Por Mario NORIEGA VILLANUEVA

EL ADIÓS

Quiera o no, el presidente actual de los Estados Unidos, Donald Trump, tendrá que irse de la casa blanca y cederle el espacio a su sucesor Joe Biden, aunque está viéndose, luchando porque no quiere ceder y hace lo mismo que en su tiempo, Andrés Manuel López Obrador, hiciera. No está dispuesto, aunque ya dijo que su el veredicto de la autoridad electoral es en su contra, se irá.

Calificando la “democracia” estadounidense semejante a la de los países de tercer mundo, muestra que no existe verdadera disposición de aceptar la derrota aunque el margen de votación parece inobjetable en su contra, sigue empecinado en calificar el ejercicio electoral del tres de noviembre como un fraude que parece ser una simple calentura del actual presidente del vecino país.

Sin embargo, tendrá que esperarse al dictamen final de la votación que con  toda seguridad ratificará el triunfo de Biden quien por cierto, ya empezó a designar a algunos de sus colaboradores más importantes ante la certeza de que no habrá ninguna sorpresa. Lo que sí hay que estar seguro, que heredará un país completamente desunido y hasta encontrado por todo lo que ha hecho el mal perdedor que resultó ser.

Y mientras otros países más importantes han enviado ya sus felicitaciones al hasta ahora nuevo presidente electo de los Estados Unidos, México, mantiene su reconocimiento  hasta que el Consejo Electoral de ese país, de su veredicto final.

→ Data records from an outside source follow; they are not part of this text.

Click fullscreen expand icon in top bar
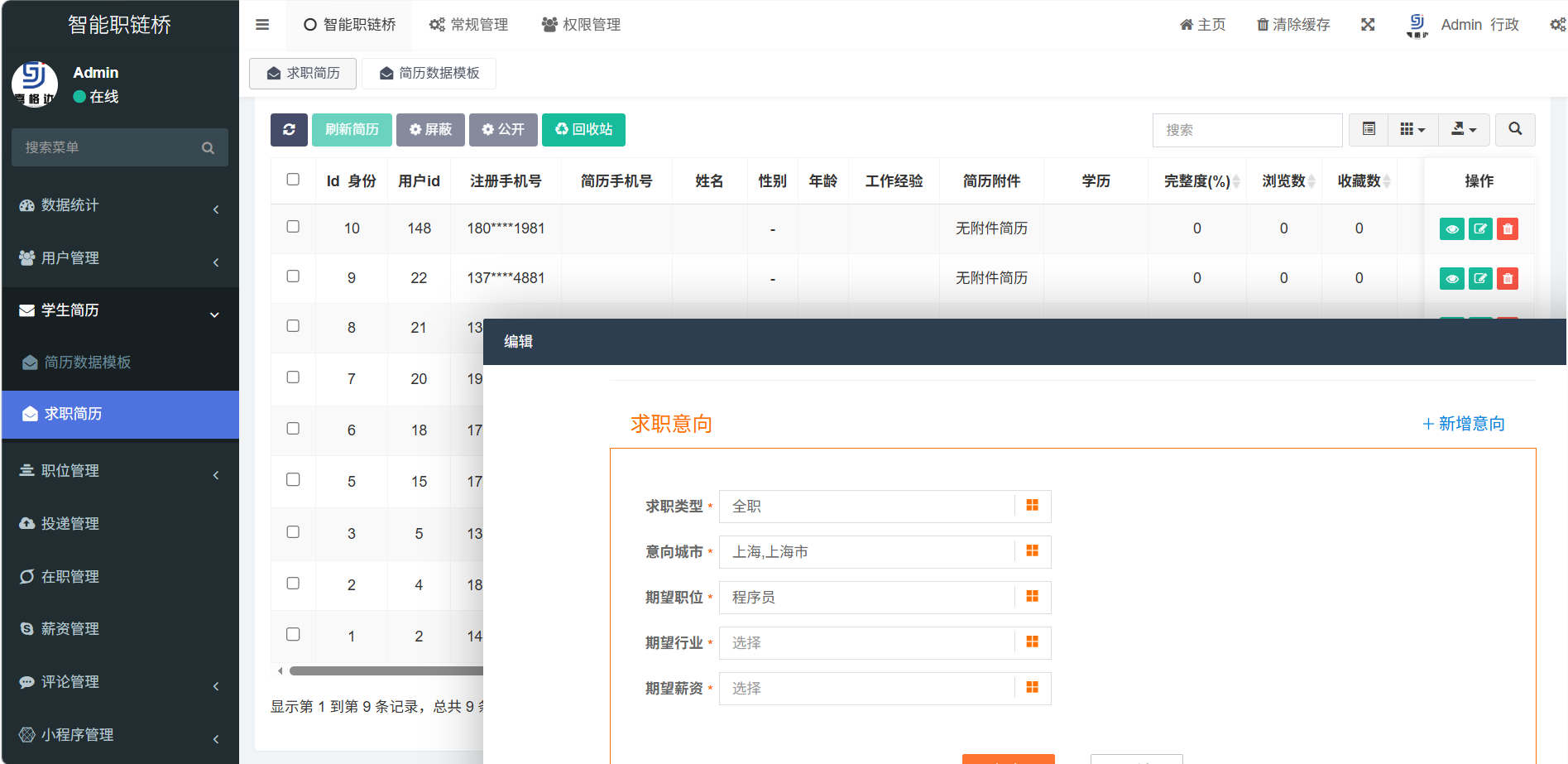The height and width of the screenshot is (764, 1568). pos(1368,25)
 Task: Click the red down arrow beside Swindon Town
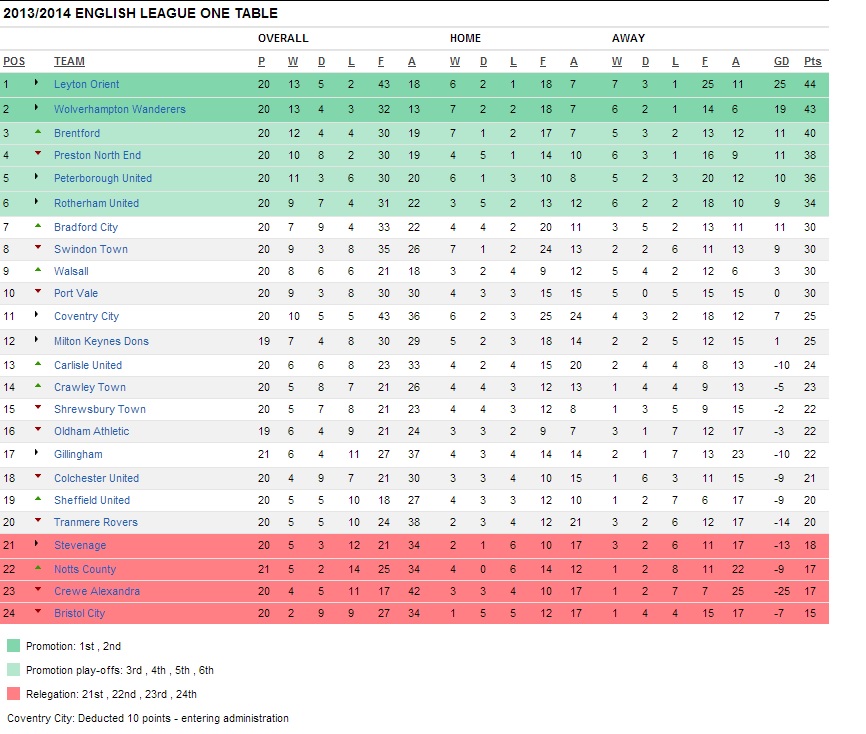pyautogui.click(x=38, y=248)
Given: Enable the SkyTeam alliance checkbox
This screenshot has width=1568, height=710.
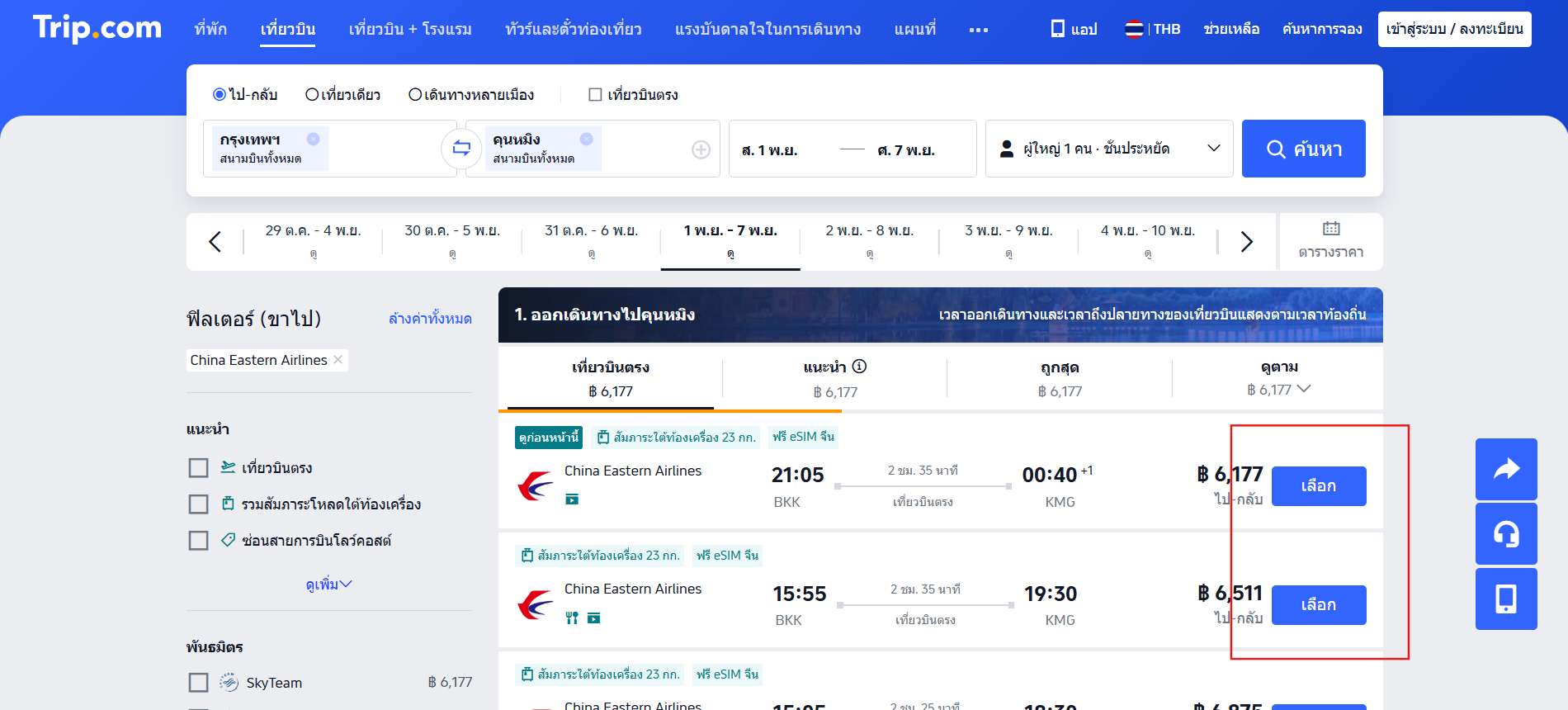Looking at the screenshot, I should click(198, 683).
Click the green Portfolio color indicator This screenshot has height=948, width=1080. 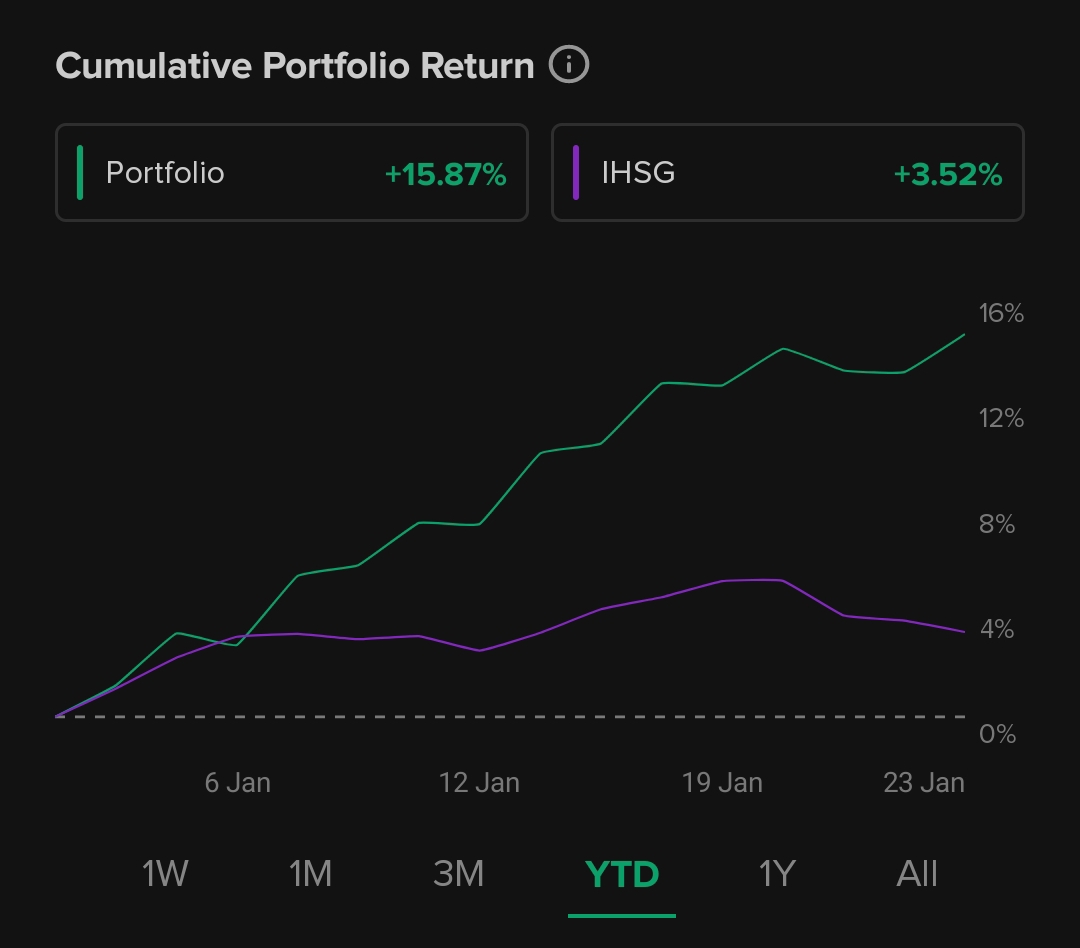80,173
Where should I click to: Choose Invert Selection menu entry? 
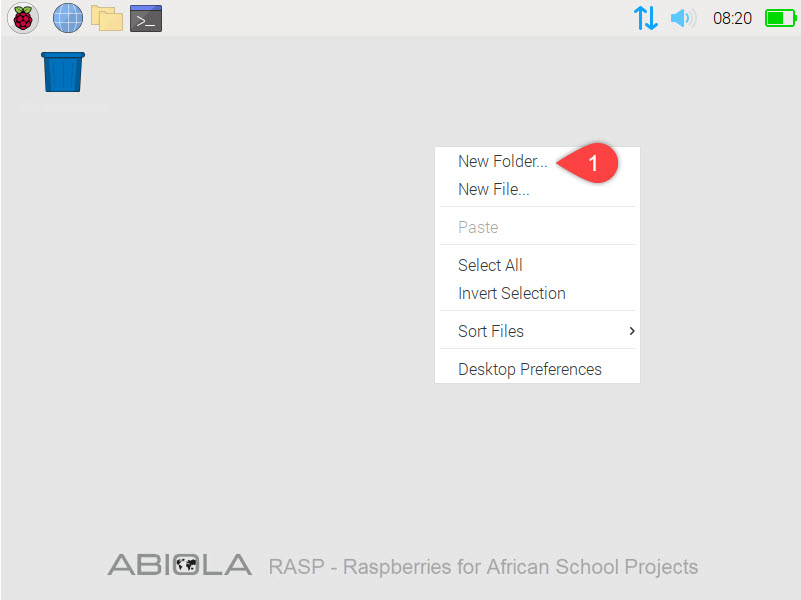click(x=511, y=293)
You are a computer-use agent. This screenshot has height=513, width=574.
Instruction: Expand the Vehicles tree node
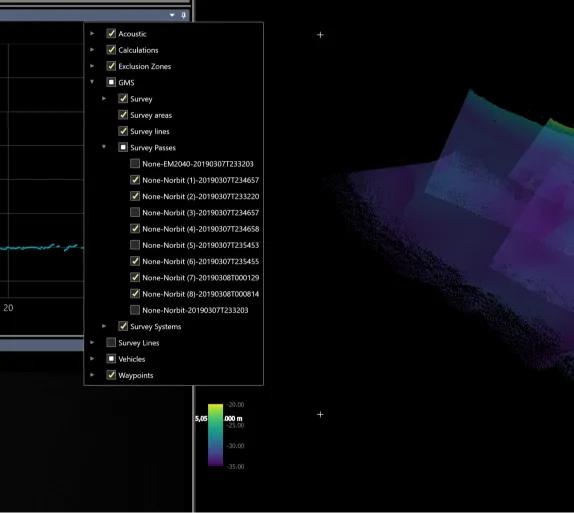[x=92, y=358]
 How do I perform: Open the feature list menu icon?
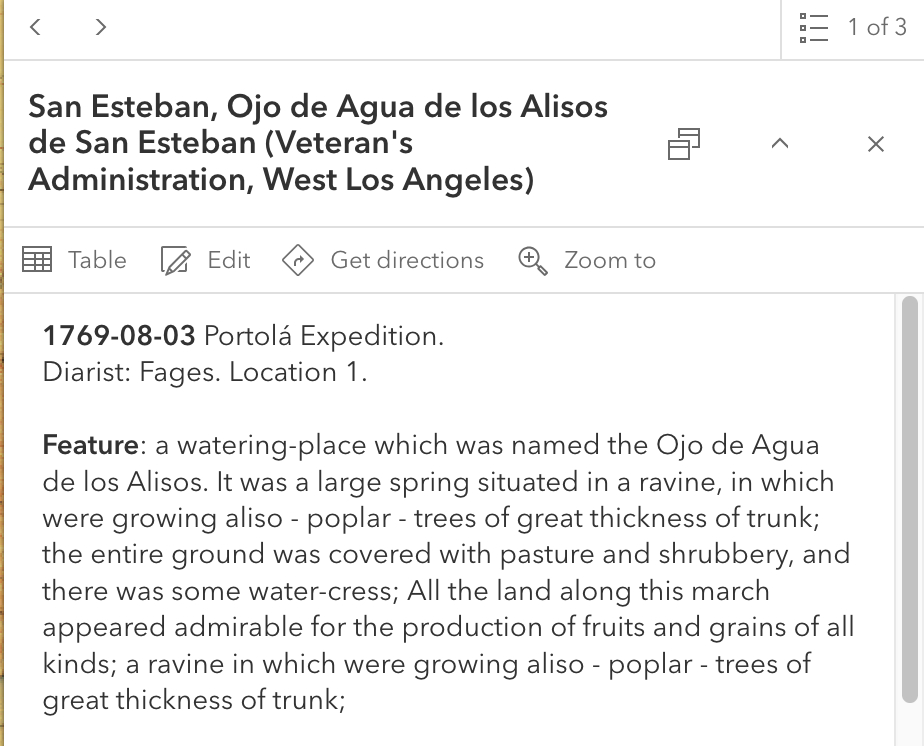(814, 28)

El presidente López Obrador ha preferido  mantenerse callado argumentando ordenamientos constitucionales, que ojalá y no sean contraproducentes para México y los mexicanos, porque aunque Biden parece ser un hombre verdaderamente político, no sabemos cuál será su comportamiento ante tal osadía de Andrés Manuel López Obrador,

Por lo pronto, habrá que esperar al dictamen final, pero en los Estados Unidos ya el presidente dio instrucciones de que empiecen a realizarse los movimientos de entrega—recepción pero en la inteligencia de que si se da, aunque lo vemos difícil, que se califique el fraude que argumenta Trump, no entregaría la Presidencia de la República de los Estados Unidos, y eso traerá que los sectores que de por sí están enfrentados,  por las acciones de quien no quiere irse.

Entonces la situación se complicará y el encono que existe, será mucho mayor y es un grave riesgo para el vecino país del norte. Aquí el problema postelectoral que se crearía, repercutirá en la economía de México como de otros países.